2) What I get currently:

-1.001968
-1.000737
-1.000441
-1.001823

3) What I'd like to see: Predictions in a continuous [0, 1] interval such that each entry can be interpreted as a forecasted probability associated with the event, e.g.:

0.012
0.009
0.010
0.0085
1

There are 1 answers

6
Martin Popel On BEST ANSWER

If you want to predict probabilities, you should train with --loss_function=logistic and test with --link=logistic.
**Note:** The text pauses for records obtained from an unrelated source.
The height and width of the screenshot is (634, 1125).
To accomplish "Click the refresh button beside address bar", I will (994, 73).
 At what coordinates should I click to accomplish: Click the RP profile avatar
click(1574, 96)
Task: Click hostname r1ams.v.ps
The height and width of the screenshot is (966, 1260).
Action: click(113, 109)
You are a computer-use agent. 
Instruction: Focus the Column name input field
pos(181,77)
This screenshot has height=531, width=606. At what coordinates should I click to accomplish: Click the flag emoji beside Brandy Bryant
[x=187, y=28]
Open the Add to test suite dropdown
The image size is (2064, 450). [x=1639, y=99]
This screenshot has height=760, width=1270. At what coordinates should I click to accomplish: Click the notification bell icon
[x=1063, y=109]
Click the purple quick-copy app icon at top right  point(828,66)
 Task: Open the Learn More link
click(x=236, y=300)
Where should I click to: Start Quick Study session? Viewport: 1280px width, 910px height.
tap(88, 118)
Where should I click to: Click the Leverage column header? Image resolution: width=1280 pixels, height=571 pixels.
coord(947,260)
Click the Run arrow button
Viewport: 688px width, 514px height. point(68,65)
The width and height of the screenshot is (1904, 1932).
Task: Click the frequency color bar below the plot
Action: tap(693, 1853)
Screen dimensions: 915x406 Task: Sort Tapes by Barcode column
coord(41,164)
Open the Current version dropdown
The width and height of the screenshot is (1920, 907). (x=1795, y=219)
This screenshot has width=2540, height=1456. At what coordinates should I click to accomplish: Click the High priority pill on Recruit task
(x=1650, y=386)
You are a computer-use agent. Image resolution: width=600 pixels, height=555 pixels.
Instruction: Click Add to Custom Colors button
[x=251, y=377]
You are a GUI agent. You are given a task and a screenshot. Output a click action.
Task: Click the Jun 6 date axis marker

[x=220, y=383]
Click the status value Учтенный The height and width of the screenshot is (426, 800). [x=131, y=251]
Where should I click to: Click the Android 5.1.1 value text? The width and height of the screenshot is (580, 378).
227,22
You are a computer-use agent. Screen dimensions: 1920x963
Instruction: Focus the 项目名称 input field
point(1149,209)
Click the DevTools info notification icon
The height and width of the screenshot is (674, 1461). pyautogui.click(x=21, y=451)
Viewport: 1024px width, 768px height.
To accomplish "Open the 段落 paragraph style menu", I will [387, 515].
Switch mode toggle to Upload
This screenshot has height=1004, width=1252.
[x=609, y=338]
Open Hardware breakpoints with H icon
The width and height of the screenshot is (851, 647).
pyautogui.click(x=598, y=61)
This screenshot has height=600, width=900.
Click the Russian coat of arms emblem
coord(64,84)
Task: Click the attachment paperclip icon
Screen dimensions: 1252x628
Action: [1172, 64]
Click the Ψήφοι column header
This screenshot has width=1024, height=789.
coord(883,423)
The hinge loss (used in SVM) results in max-margin classifier, which is not suitable for predicting probabilities.

Note that just using --loss_function=hinge does not make SVM from VW (there is no kernel). If you want Support Vector Machine with radial-basis kernel trained in online fashion, use --kvsm --kernel=rbf (see vw --ksvm -h | grep -A9 KSVM for more parameters).